1025

[L#1025] 1807 Bust Left $5 NGC MS65

Currency:USD Category:Everything Else / Other Start Price:24,000.00 USD Estimated At:40,000.00 - 55,000.00 USD
[L#1025] 1807 Bust Left $5 NGC MS65
Lustrous but deep greenish golden frostiness dominates the surfaces of this beautiful coin, with a particular glow to the reverse fields. The surfaces are immaculate; devices very sharp, in fact, struck with almost mathematical precision by the dies. Truly remarkable in this state of preservation.

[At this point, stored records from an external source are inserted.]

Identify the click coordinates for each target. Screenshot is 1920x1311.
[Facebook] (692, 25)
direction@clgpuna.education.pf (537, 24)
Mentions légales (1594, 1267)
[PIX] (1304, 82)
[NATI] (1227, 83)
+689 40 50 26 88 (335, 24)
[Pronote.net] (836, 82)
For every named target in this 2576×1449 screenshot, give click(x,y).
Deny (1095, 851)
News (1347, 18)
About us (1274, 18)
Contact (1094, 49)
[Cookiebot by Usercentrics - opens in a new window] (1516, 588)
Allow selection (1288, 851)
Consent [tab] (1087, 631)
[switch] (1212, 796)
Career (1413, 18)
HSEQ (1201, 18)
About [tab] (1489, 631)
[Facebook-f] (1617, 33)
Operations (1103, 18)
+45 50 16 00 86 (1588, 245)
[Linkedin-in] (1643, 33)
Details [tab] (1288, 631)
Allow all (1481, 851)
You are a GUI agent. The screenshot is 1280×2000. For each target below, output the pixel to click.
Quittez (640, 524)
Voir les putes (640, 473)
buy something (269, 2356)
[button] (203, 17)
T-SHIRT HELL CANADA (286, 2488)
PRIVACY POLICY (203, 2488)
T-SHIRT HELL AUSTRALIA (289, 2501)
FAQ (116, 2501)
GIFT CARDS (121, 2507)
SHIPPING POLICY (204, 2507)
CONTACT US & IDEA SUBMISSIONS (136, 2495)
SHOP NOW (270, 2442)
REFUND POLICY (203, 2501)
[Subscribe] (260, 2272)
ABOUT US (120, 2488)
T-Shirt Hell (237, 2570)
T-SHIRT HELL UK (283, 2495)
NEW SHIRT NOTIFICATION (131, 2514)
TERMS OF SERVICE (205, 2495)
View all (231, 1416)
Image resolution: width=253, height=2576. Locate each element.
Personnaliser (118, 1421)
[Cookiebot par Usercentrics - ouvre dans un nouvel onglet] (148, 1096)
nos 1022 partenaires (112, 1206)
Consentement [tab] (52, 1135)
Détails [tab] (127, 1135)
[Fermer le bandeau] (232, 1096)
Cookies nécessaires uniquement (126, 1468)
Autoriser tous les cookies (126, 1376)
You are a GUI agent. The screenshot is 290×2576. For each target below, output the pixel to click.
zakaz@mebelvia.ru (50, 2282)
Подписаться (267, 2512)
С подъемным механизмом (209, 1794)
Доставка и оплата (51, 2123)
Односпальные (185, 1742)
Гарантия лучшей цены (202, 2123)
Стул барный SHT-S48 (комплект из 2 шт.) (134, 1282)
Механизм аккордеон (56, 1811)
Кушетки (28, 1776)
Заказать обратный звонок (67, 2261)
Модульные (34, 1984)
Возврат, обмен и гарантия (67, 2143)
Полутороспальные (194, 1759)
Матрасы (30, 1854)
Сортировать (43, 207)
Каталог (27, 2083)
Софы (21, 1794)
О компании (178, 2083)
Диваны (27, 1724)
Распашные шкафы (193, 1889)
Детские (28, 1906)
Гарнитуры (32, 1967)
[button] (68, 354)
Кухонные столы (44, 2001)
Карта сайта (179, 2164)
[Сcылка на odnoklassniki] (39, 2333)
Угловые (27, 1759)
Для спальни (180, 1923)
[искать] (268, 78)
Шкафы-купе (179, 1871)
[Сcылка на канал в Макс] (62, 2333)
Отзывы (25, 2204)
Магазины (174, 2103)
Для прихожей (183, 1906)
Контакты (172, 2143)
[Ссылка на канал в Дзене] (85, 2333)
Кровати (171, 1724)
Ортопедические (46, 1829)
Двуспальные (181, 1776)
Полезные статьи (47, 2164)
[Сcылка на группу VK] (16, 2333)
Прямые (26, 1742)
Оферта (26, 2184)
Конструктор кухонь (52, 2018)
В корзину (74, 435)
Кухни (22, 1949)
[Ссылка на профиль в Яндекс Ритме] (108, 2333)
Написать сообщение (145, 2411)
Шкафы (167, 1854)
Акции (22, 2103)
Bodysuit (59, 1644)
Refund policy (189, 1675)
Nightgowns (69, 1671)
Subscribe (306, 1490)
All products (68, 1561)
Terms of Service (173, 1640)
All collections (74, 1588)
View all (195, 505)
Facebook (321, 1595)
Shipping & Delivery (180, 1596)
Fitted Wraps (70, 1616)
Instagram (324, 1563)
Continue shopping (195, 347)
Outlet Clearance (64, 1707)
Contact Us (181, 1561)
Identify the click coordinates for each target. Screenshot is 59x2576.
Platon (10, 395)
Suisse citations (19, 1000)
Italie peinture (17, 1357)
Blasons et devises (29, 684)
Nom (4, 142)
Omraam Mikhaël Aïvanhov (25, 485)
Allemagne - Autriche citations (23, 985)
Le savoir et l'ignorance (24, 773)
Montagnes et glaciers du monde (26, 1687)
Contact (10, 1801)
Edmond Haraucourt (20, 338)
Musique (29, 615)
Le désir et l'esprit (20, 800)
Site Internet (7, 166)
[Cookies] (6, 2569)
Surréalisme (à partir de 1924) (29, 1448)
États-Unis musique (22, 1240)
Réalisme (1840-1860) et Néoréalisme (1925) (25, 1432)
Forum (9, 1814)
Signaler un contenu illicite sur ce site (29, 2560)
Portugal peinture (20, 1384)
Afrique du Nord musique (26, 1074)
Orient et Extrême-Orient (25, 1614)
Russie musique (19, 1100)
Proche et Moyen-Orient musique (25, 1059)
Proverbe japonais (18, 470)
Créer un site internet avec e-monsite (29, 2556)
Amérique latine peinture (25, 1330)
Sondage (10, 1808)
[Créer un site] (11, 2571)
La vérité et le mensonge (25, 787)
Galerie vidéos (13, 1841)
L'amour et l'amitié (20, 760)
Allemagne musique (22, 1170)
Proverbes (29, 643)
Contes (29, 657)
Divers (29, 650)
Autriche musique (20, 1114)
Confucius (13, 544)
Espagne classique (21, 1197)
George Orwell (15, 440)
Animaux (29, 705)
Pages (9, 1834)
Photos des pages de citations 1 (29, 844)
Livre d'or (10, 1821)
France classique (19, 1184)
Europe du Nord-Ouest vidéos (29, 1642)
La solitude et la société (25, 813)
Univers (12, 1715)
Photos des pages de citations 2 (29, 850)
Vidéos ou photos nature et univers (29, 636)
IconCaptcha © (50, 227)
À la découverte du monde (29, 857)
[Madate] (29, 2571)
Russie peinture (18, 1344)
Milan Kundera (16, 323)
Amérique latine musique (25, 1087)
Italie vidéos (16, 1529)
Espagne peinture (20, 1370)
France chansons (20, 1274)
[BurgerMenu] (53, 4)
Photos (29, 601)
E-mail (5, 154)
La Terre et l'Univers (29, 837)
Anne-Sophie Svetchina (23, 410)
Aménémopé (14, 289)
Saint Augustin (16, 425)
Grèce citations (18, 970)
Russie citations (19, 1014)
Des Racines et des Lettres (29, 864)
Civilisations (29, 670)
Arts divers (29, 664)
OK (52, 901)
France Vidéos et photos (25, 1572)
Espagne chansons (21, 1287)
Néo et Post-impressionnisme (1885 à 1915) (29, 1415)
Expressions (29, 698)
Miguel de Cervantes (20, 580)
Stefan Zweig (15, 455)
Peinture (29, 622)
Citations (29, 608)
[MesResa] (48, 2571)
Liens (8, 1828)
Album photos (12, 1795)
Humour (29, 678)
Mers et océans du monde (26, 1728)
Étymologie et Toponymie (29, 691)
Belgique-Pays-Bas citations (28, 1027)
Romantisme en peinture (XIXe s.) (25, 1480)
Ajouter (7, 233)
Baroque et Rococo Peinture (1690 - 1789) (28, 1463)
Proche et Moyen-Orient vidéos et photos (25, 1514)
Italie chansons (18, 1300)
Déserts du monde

What ever became of all the early Half Eagles? Why was their mintage so large, and yet today only a few survive? Listen to Neil Carothers (Fractional Money) recount one of the problems plaguing the American Mint in its early days:

"General economic forces were also unfavorable to coinage progress. The ratio of 15 to 1, very close to the world's market ratio when Hamilton selected it [1792], was out of line before the end of the century. By 1799 the ratio in Hamburg and London was 15-3/4 to 1. At this rate it did not pay to take gold bullion to the mint. Gold was not imported when the balance of trade brought metal to the United States. The coinage of silver exceeded gold coinage each year save one in the period from 1805 to 1834. Gold coinage did not cease, however, small supplies of bullion coming from Mexico, the West Indies, and in later years from Georgia and North Carolina. Market reactions to metal values were not sensitive in that day, and the coinage of gold continued in the face of an adverse ratio. But United States gold was not a general medium of circulation after 1800, and after 1825, when a dollar in gold had reached a value of $1.02 of silver, it ceased to circulate entirely." Unlike the similarly designed Bust Half Dollars of this period, the Bust $5 gold pieces nearly all disappeared.